* ACTIVITY
Your task is to copy every line below that contains the word "screenshot".

* MATERIALS PROVIDED
□ □ □

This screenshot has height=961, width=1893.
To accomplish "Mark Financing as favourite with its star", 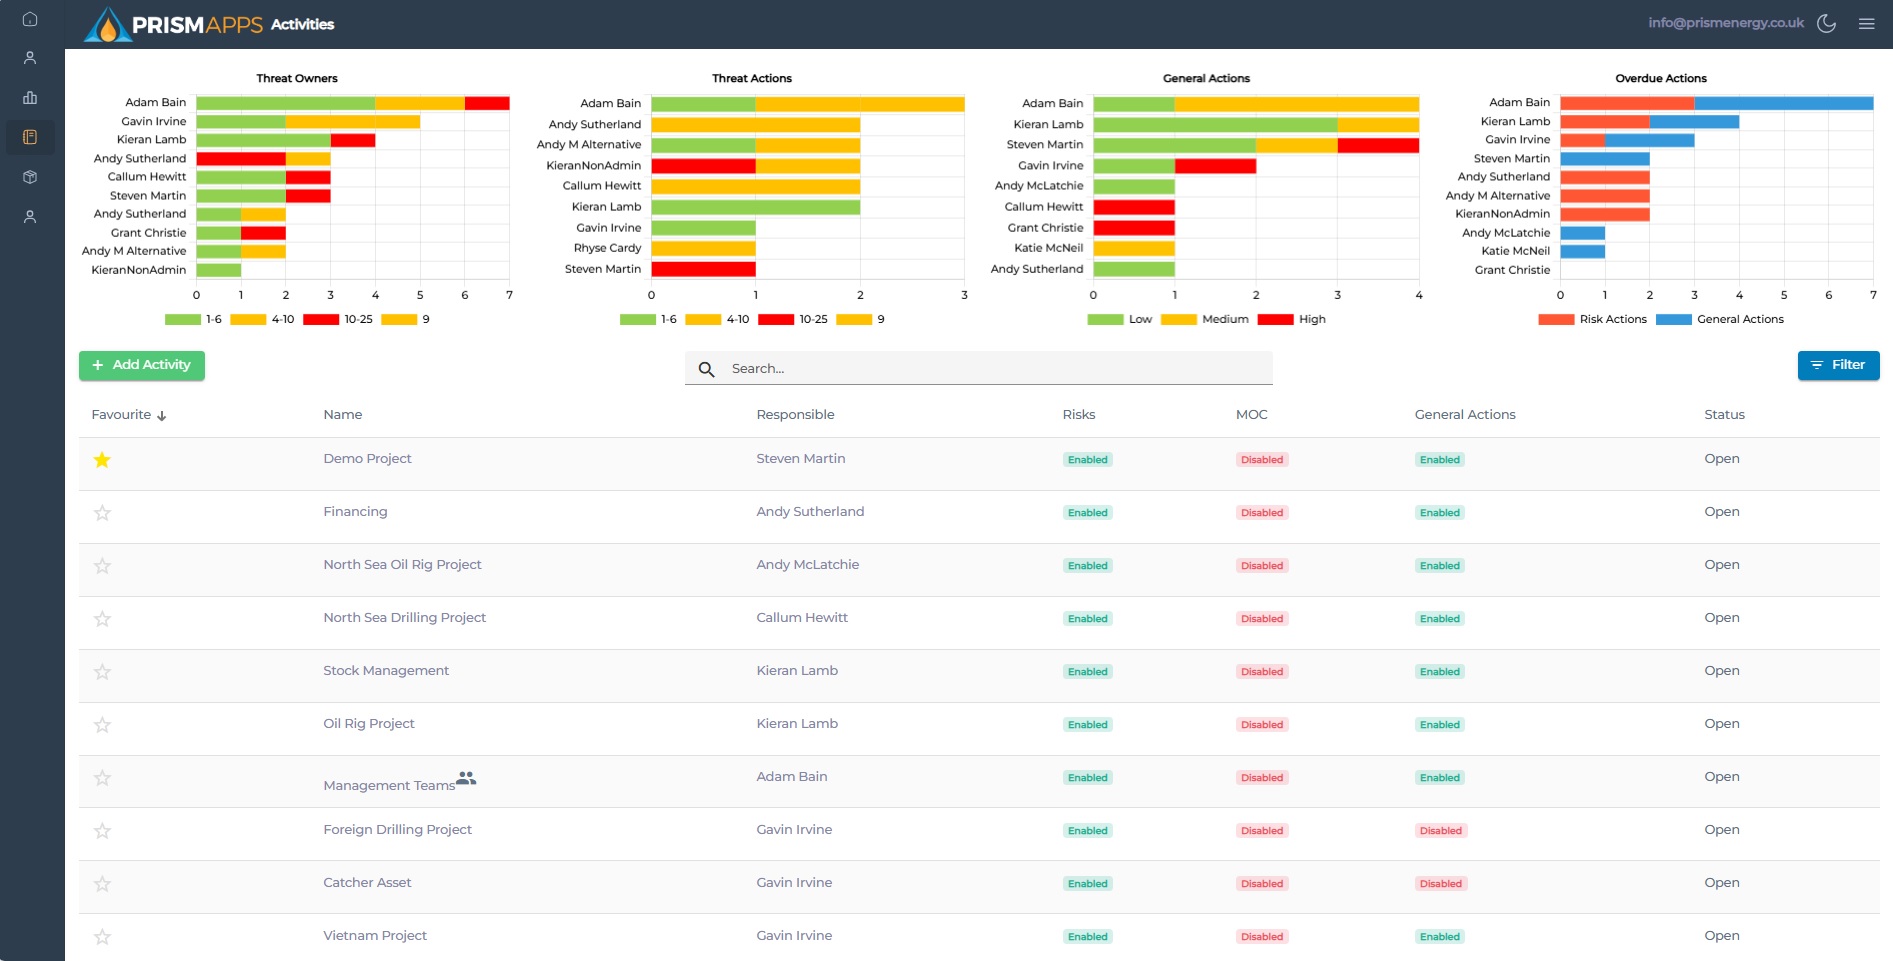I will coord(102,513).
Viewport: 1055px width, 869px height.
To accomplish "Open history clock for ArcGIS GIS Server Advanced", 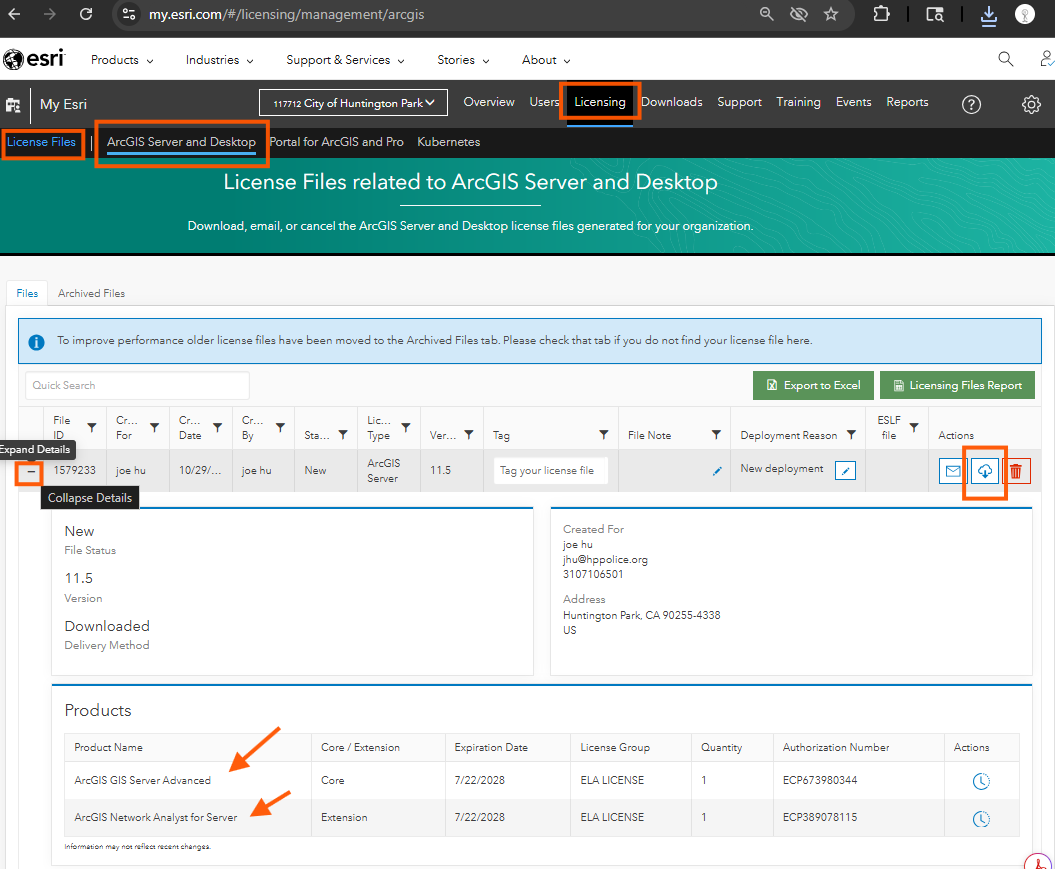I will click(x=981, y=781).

□ □ □

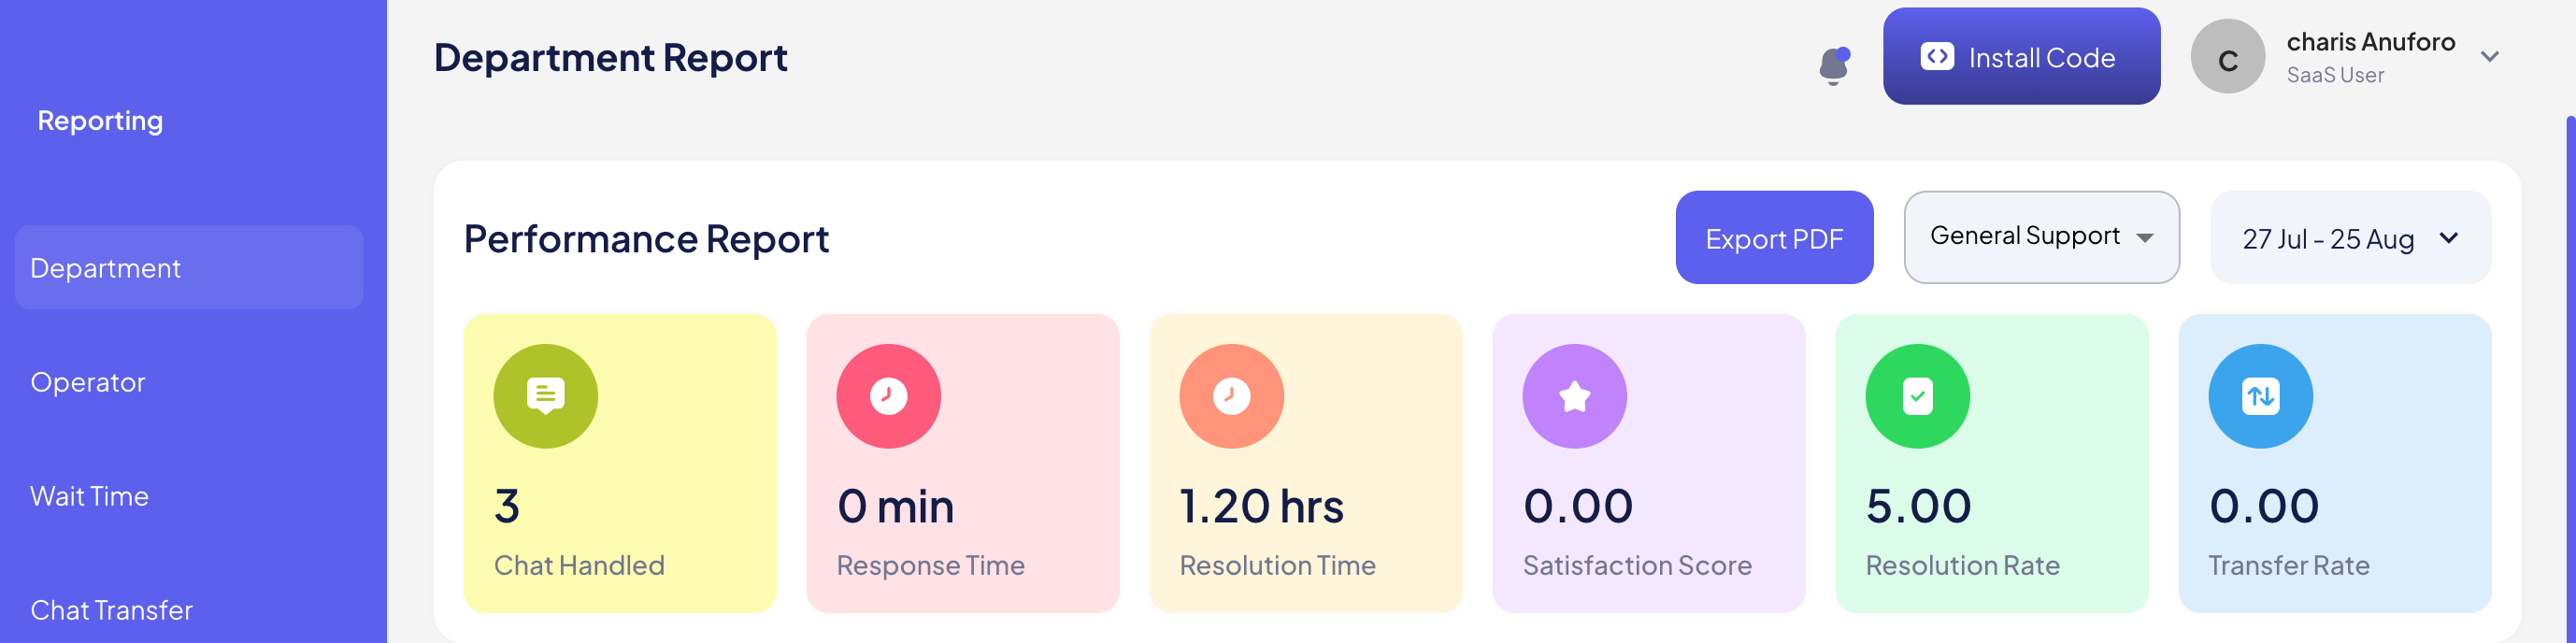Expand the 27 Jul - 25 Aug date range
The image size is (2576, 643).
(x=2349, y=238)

□ □ □

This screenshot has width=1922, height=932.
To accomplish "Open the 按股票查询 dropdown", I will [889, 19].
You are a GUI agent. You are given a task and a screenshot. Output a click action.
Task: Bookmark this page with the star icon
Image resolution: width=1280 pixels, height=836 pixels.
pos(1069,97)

□ □ □

* FINAL ANSWER
This screenshot has height=961, width=1893.
This screenshot has width=1922, height=932.
You are a GUI agent. You are given a task and a screenshot. Output a click action.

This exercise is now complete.